The Four Seasons (2025) is the latest Netflix Original Series, based on the 1981 feature film of the same name. Co-created by Tina Fey, Lang Fisher, and Tracey Wigfield, The Four Seasons has as much humor as it has heart and offers audiences a love letter to long marriages, deep friendships, and how each person we love leaves a lasting impact on our lives.
In the series, six old friends head for a relaxing weekend away, only to learn that one couple in the group is about to get a divorce. The three couples, Kate (Tina Fey) and Jack (Will Forte), Nick (Steve Carell) and Anne (Kerri Kenney-Silver), and Danny (Colman Domingo) and Claude (Marco Calvani), are completely upended by the news. The couple that they all looked to for guidance wasn’t perfect. So, where does that leave them?

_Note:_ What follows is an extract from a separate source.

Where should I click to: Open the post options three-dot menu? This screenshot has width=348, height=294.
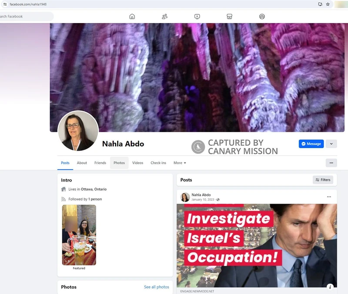pyautogui.click(x=329, y=197)
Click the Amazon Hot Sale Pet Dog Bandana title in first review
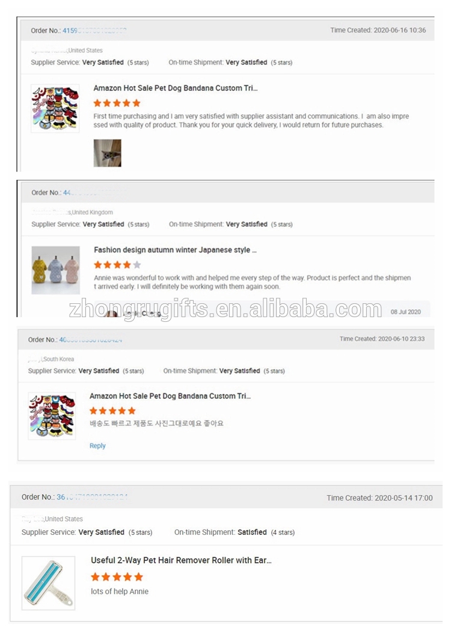The height and width of the screenshot is (633, 451). coord(176,88)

Taking place over the year, with each of the 30-minute episodes encompassing one season, we follow the friends on four vacations and watch how one divorce affects everyone’s dynamic, bringing old and new issues to the surface.
As I’ve gotten older, having a core group of friends who are couples has become essential for me and my husband. We vacation together, celebrate each other, and have ultimately formed our own independent friendships within the larger circle that have helped us each get through the worst that life has to offer. But the closeness and care don’t mean we aren’t emotional, irrational, and messy humans at the end of the day.
A Netflix Original Series, The Four Seasons, is a love letter to our longest relationships.
The Four Seasons is an eight-episode limited series that doesn’t sand down any rough edges that the couples at its center have. Instead, each person in this friend group stands tall in their relatable messiness. They love, they make mistakes, but ultimately they’re all in it together, even when they splinter and times get hard. While much of this is due to the stellar narrative, The Four Seasons is also a Netflix Original Series that excels at exceeding expectations because of its actors.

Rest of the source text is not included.